|
... brief news ...
Guido Glaner talks to German photographer Matthias Creutziger about his photo estate having been purchased by Deutsche Fotothek, about the art of documenting musical moments, as well as about being content with the selection of musicians he took photos of in the fields of both jazz and classical music (Tag 24). Wolfram Nagel talks to Creutziger as well (MDR).--- Lewis Porter listens closely to "Just Friends", recorded by Sonny Rollins and Coleman Hawkins and focuses specifically on pianist Paul Bley's playing and how he reacted to Rollins' lines (Playback with Sonny Rollins). Lewis Porter also shares a short 1958 audio interview with Rollins by Swedish journalist Claes Dahlgren (Playback with Lewis Porter).
Vinnie Sperrazza listens to recordings by drummer Joe Chambers (Chronicles). --- Trevor Smith reports about the NEA Jazz Masters 2023 (NPR), the tribute concert to whom is available on YouTube (YouTube). --- On his 124th birthday Ted Gioia remembers a concert Duke Ellington gave in Fargo, North Dakota on 7 November 1940, which was recorded, and what it tells us about Ellington, his band and life on the road for musicians at that time (The Honest Broker).

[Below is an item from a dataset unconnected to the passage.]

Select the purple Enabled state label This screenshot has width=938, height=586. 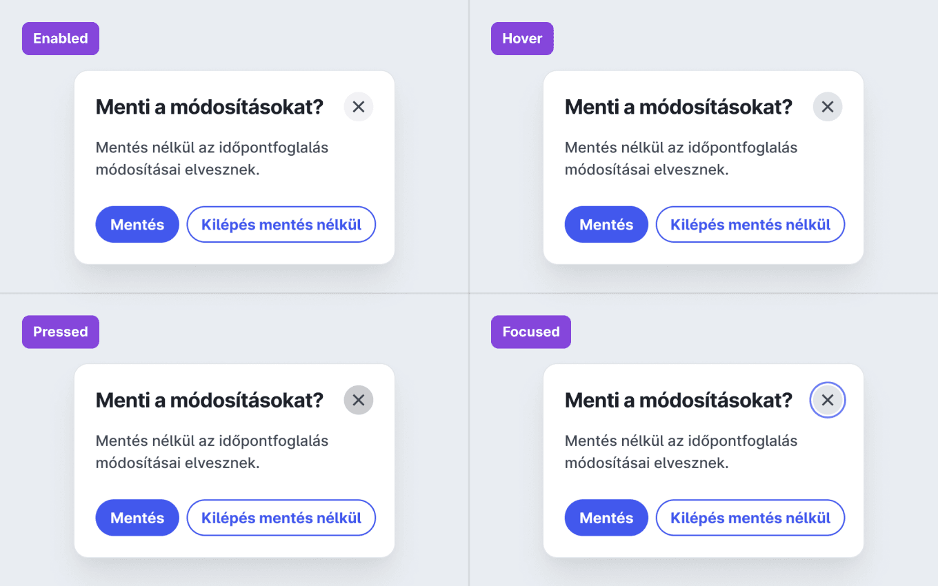(61, 39)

On the occasion of Tito Puente's centennial, Ed Morales puts together a playlist, starting with a mambo-influenced recording from 1949, following the timbalero and bandleader through Latin-crazy New York of the 1950s, his collaboration with La Lupe and Celia Cruz in the 1960s, all the way to more jazz-influenced recordings from the 1950s through the 1990s (New York Times). --- Ben Watson talks to pianist Gerald Clayton about a school recital when he was eight years old, about the influence of his father, bassist John Clayton, about some of his piano heroes, about moving to New York in 2007, as well as about his love for surfing (The Irish Times).

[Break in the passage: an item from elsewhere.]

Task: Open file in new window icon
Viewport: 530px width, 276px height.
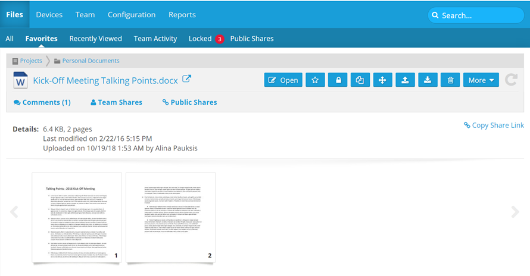Action: [186, 79]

Dave Canton talks to bassist Avery Sharpe about music as a possible antidote to current racism and sexism in the US, about his latest album "I Am My Neighbor’s Keeper", as well as about a concert he recently gave at Hampden County Correctional Center hoping to inspire the inmates to stay off the street (MassLive). --- Harald Küst remembers Karl Schwedler, a German singer and leader of Charlie and his Orchestra, a band funded by the Nazi ministry of information to record popular tunes with new, often anti-Semitic lyrics to be aired over shortwave radio as enemy propaganda. Küst reports about Schwedler's Duisburg background, his emigration to the US in the early 1920s and his return in 1939 as convinced Nazi, but also about his post-war career as croupier in a Berlin casino, businessman in the US and retiree in Bavaria (Rheinische Post).
Ted Gioia remembers how Jimmy Giuffre once answered his question about his unusual instrumentations by explaining "that he picked musicians based on how well everybody got along. The instruments they played weren’t especially important" (The Honest Broker). --- Yulia Karra talks to Israeli vocalist Leat Haber about a late decision to make music her profession at age 40, bout working on her first full-length album, as well as about plans to perform at Israeli prisons (Israel21c).

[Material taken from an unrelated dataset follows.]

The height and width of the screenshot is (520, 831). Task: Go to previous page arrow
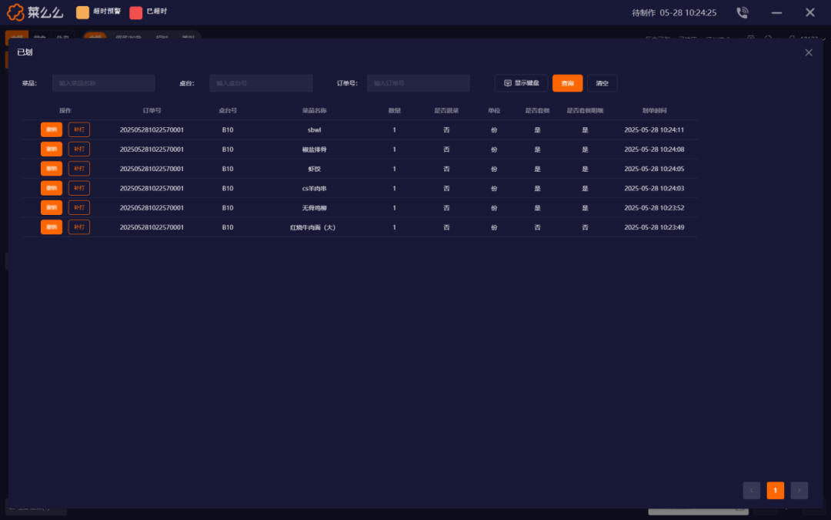(x=752, y=491)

Ethan Iverson listens closely at Ahmad Jamal's album "At the Pershing: But Not for Me" from 1958 (Transitional Technology). Thomas Bugert looks at Ahmad Jamal's influence on other musicians (Jazziversum). --- Lewis Porter reports about a recently discovered trio recording by the Art Tatum trio (Playback with Lewis Porter).
Marcus A. Woelfle listens to a 1923 recording by The Georgians and explains how jazz took up the interest in everything Egyptian that was fashionable in European and American high society even before the grave of Pharaoh Tutankhamun was discovered in 1922. He finds songs dedicated to Egyptian subjects from the 1920s such as the Georgians' "Old King Tut" through the 1960s of the Art Ensemble of Chicago, Sun Ra, and Pharoah Sanders (BR-Klassik). --- Drummer Terri Lyne Carrington explains why the fight for women's representation in jazz continues to be important (The Skimm).
Lee Mergner talks to jazz researcher Stephanie Stein Crease about her latest book on the life and music of drummer and bandleader Chick Webb (WBGO). Vinnie Sperrazza reads Crease's book about Chick Webb as well (Chronicles). --- Ulrich Gaßdorf talks to German trumpeter Till Brönner about his fascination with Sylt, an island close to the Danish border, where he serves as artistic director to the Kampen Jazz festival (Hamburger Abendblatt).
For International Jazz Day 2023 Herbie Hancock spoke with former US President and saxophonist Bill Clinton about the importance of jazz in today's world (YouTube). Michelle Mercer discusses some of the International Jazz Day rhetoric ("jazz's 'message of dialogue and freedom'") in the face of today's international crises and reprints a piece she wrote in 2013 which, she finds, is still relevant today (Call & Response). --- In 2002 Michelle Mercer traveled to Salvador de Bahia to experience Brazilian carnaval with Gaetano Veloso. Her travel report talks of the local tradition(s), of Veloso's popularity as well as of her own reaction as a participant observer which in the end had brought "alegria" to her face, as a taxi driver said, "a joyful surrender to the pleasures of the moment" (Call & Response).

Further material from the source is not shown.